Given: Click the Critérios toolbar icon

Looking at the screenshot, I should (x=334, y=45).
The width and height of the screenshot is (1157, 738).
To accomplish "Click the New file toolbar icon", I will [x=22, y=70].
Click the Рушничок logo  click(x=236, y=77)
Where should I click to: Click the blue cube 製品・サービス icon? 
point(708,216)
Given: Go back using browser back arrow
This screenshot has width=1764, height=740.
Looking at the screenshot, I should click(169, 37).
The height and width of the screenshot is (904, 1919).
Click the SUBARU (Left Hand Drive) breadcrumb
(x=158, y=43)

━━━━━━━━━━

→ Task objective
Look above for the line that holds "Given: Go back using browser back arrow", then copy it and each line after it exactly, through the last line of the data.

→ Exercise answer
Given: Go back using browser back arrow
This screenshot has width=1764, height=740.
Looking at the screenshot, I should click(169, 37).
The height and width of the screenshot is (904, 1919).
Click the SUBARU (Left Hand Drive) breadcrumb
(x=158, y=43)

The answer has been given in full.